The scope of due diligence requirements across the supply chain, chain of activities, or value chain will also be debated. This scope covers the production, distribution, sale, and waste management of a product or service, including the actions of individual consumers.

The trilogue will further explore the identification and prioritization of adverse human rights and environmental impacts. Adverse human rights impacts may include forced labor, child labor, modern slavery, workplace discrimination, and inadequate health and safety measures. Adverse environmental impacts may encompass greenhouse gas emissions, pollution, biodiversity loss, and ecological degradation.

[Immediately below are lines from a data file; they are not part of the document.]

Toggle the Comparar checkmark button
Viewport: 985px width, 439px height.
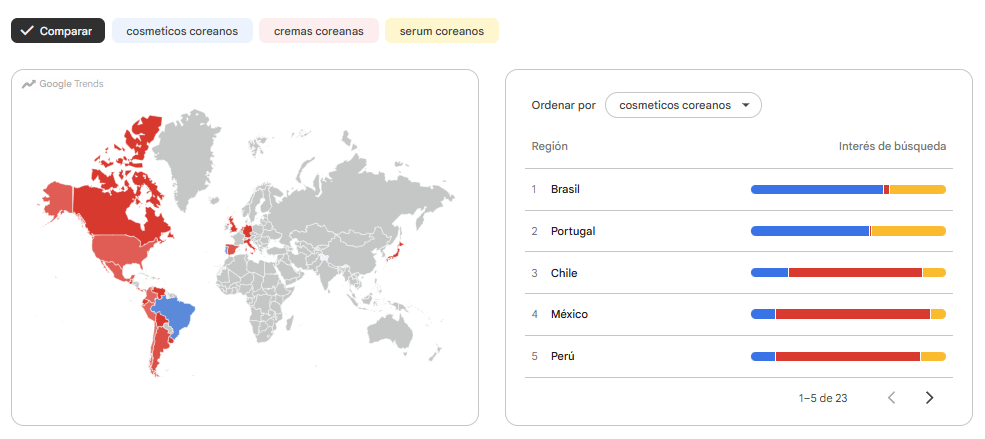tap(58, 31)
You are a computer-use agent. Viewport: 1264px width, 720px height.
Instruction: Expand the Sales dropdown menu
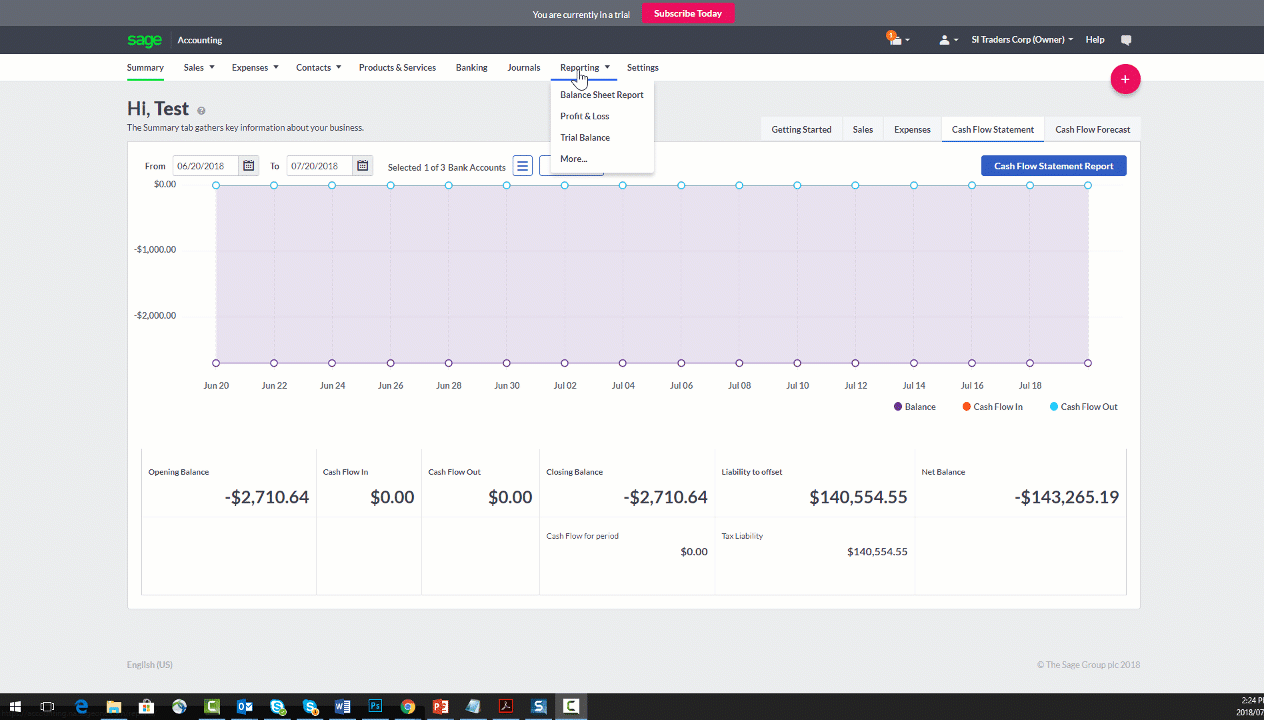(199, 68)
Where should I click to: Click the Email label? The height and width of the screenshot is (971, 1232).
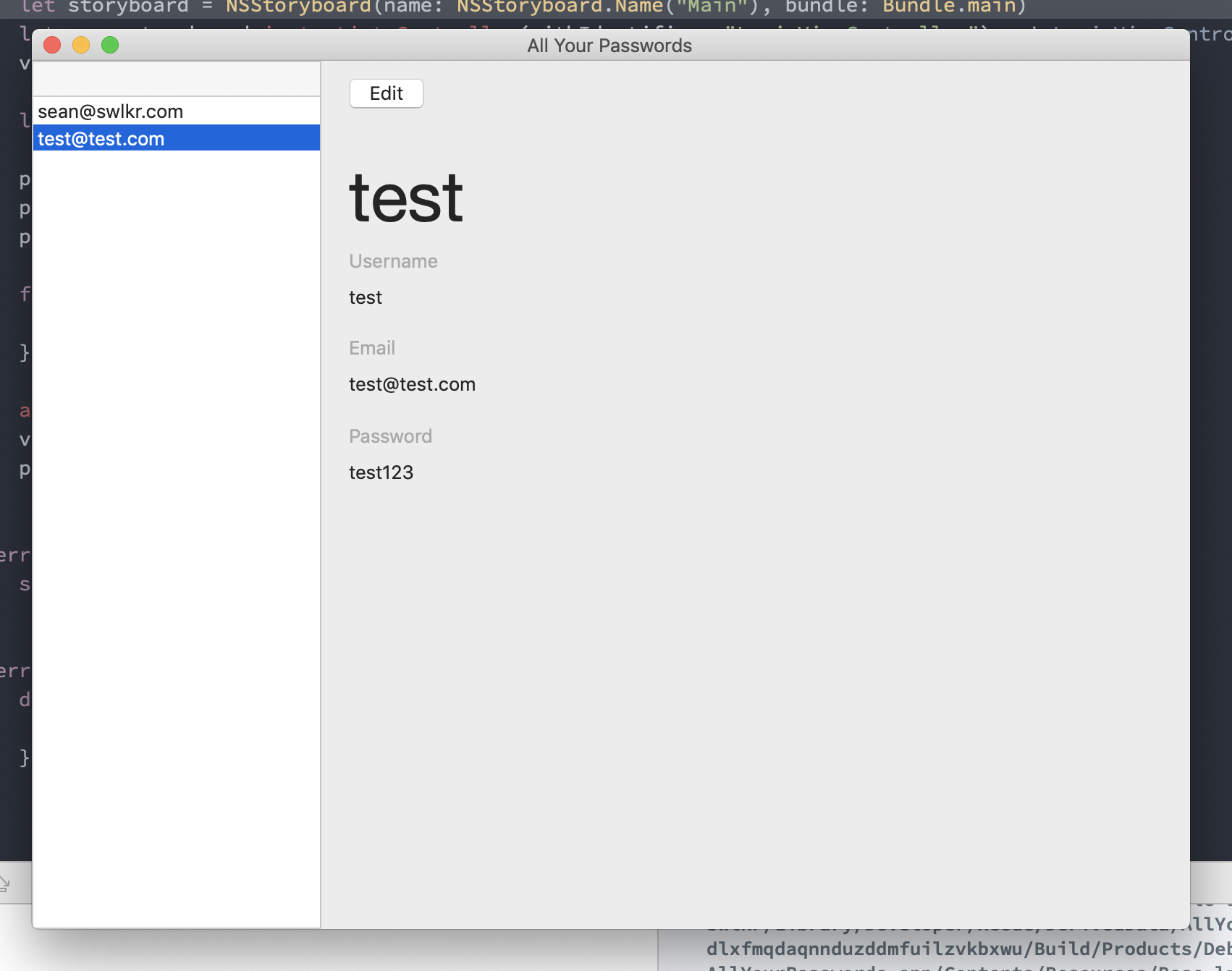[372, 348]
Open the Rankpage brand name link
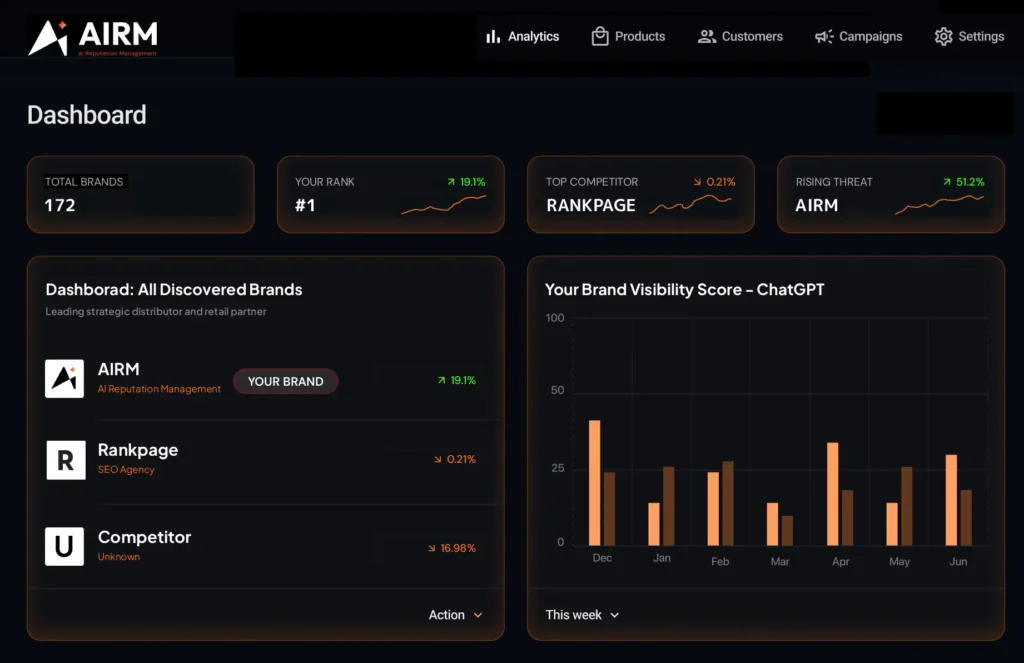This screenshot has width=1024, height=663. 138,450
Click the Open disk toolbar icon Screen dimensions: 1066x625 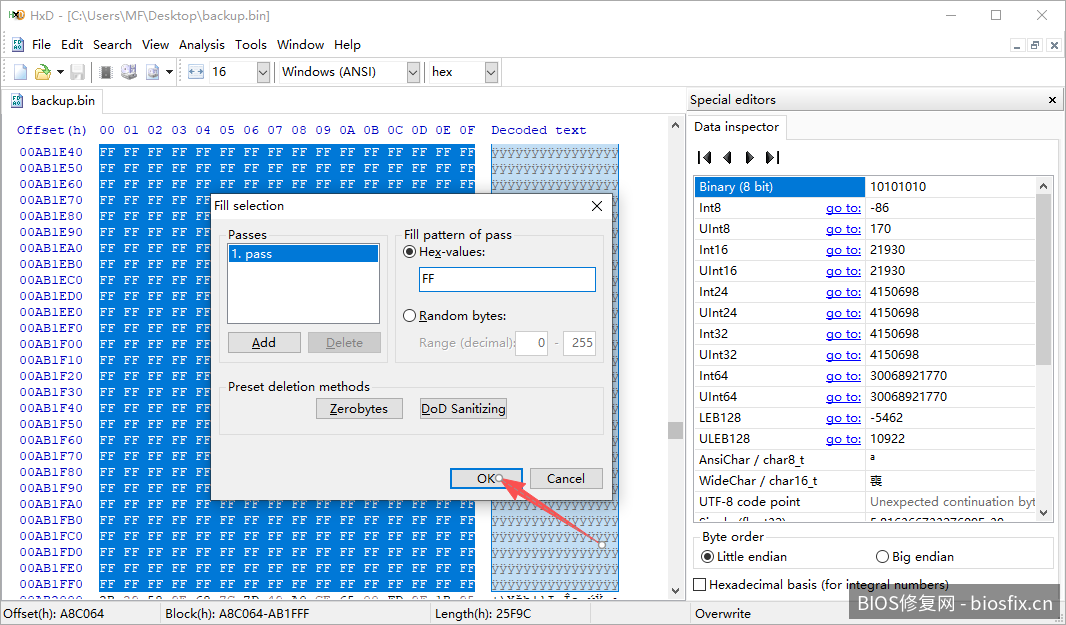[x=129, y=72]
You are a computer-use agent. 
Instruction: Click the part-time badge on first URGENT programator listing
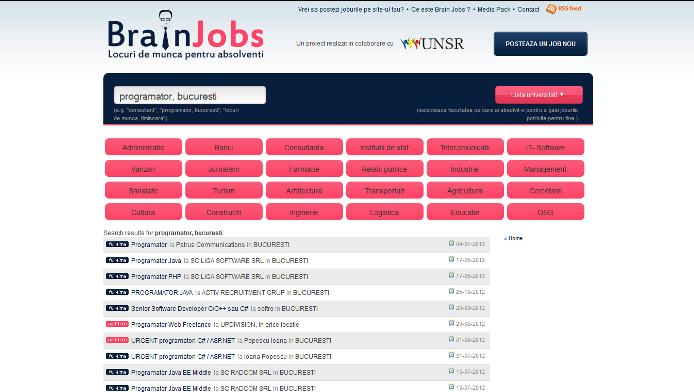click(117, 340)
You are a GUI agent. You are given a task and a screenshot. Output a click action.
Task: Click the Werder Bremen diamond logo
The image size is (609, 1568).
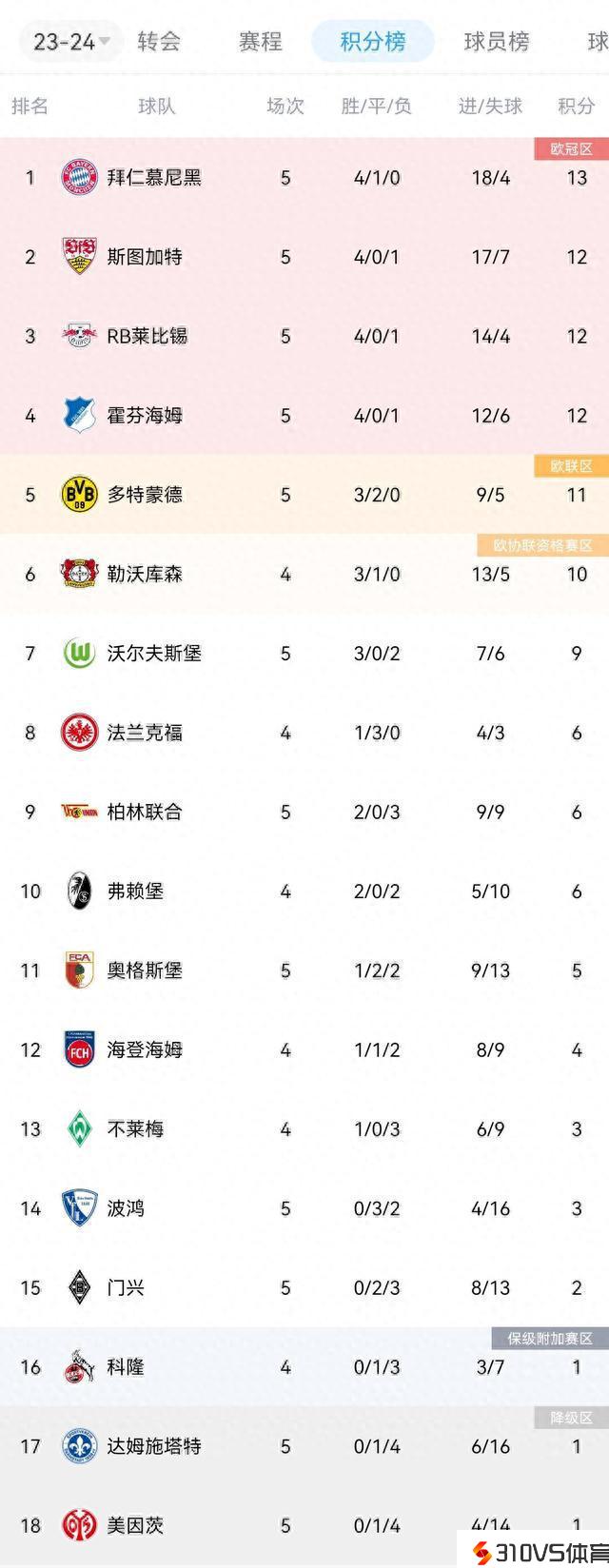(79, 1128)
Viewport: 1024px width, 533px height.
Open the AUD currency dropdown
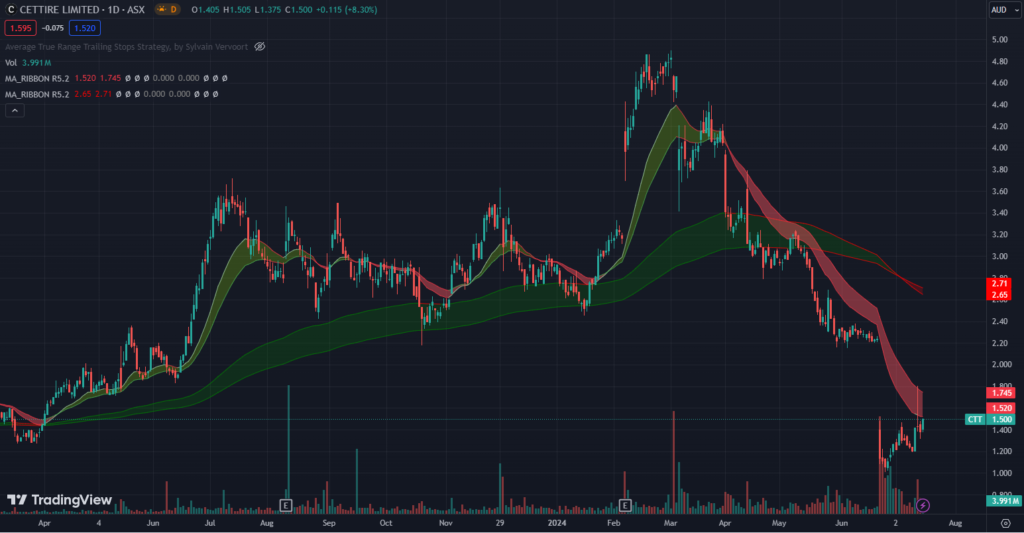(x=1000, y=9)
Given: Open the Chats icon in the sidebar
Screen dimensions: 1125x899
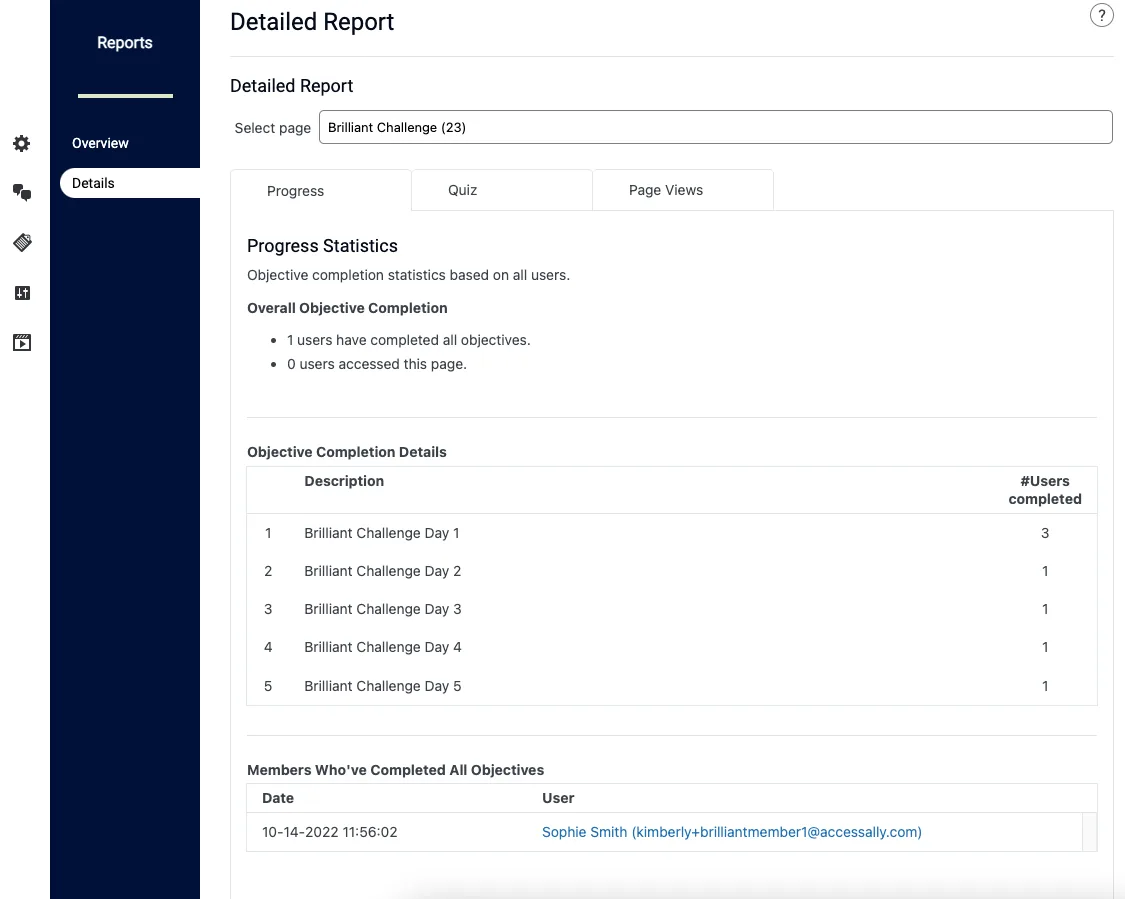Looking at the screenshot, I should click(x=21, y=193).
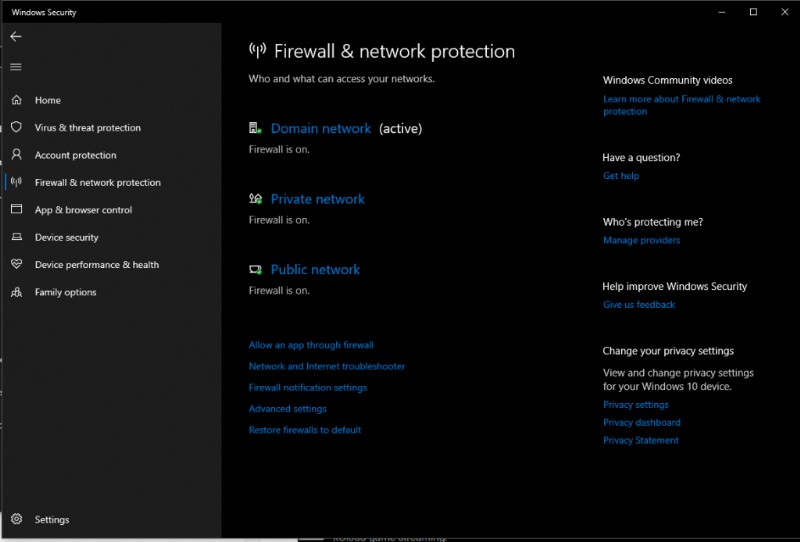Open Advanced settings link
Viewport: 800px width, 542px height.
[288, 409]
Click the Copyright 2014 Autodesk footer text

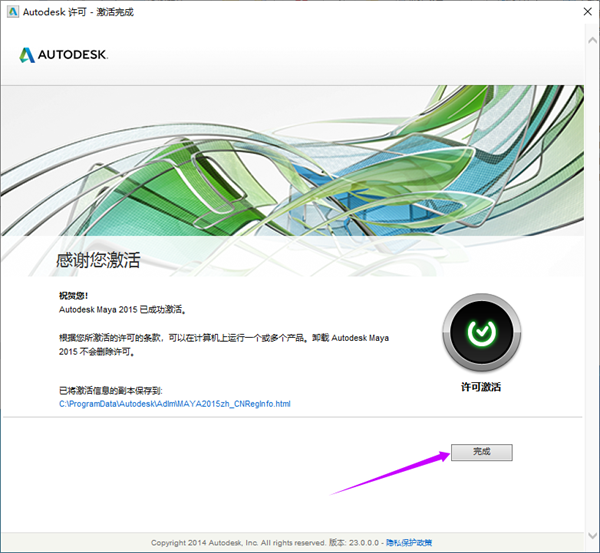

Liability for civil damages and penal sanctions for noncompliance will be subjects of negotiation as well. The trilogue will determine whether liability should depend on proof of fault and the extent of monetary sanctions. Member states may designate supervisory authorities to enforce the directive and impose penalties based on turnover.

During the negotiation process, stakeholders will also scrutinize how the CSDDD interacts with existing legislation in some member states, such as Germany and France.

Implications for US Companies and the Need for Proactivity

While the CSDDD is an EU regulation, its global impact demands attention. Even if US companies are not directly covered by the directive, they could still face implications if they are part of the value chains of EU businesses in scope. Therefore, US companies should evaluate their value chains and operations for adverse human rights and environmental impacts.

To prepare for the CSDDD, US companies can take proactive steps to ensure compliance and gain a competitive advantage. These steps include:

  1. Identifying existing and potential adverse impacts: Conduct environmental and human rights impact assessments specific to the company’s operations and value chains. Regularly consult with stakeholders to strengthen the assessment process.
  2. Preventing potential adverse impacts: Adopt preventative strategies by redesigning operations and value chains, collaborating with partners, and updating policies and procedures.
  3. Mitigating adverse impacts: Establish practices to prevent, mitigate, and account for ongoing adverse impacts. Collaborate with stakeholders and adjust business relationships if necessary.
  4. Creating effective grievance and remediation mechanisms: Implement procedures for handling complaints from rights holders, their representatives, and civil society organizations.
  5. Tracking and monitoring ESG due diligence outcomes: Continuously track, monitor, disclose, and report on environmental and human rights impacts. Maintain transparency and make necessary adjustments to mitigate risks.

By taking these proactive measures, US companies can avoid future disruptions in their value chains and operations, as well as potential penalties. Implementing or streamlining due diligence policies now will position US companies favorably and maintain a global reputational advantage.

Conclusion

The introduction of the CSDDD and the CSRD signifies a significant shift in corporate reporting and sustainability practices. US companies, even if not directly within the scope of the directive, should prepare for potential implications by evaluating their value chains and operations for adverse human rights and environmental impacts. By taking proactive steps to identify, prevent, and mitigate these impacts, US companies can comply with the directive, avoid penalties, and maintain a competitive advantage in the global market. As the trilogue negotiation process continues, it is crucial for US companies to stay informed and adapt their strategies accordingly.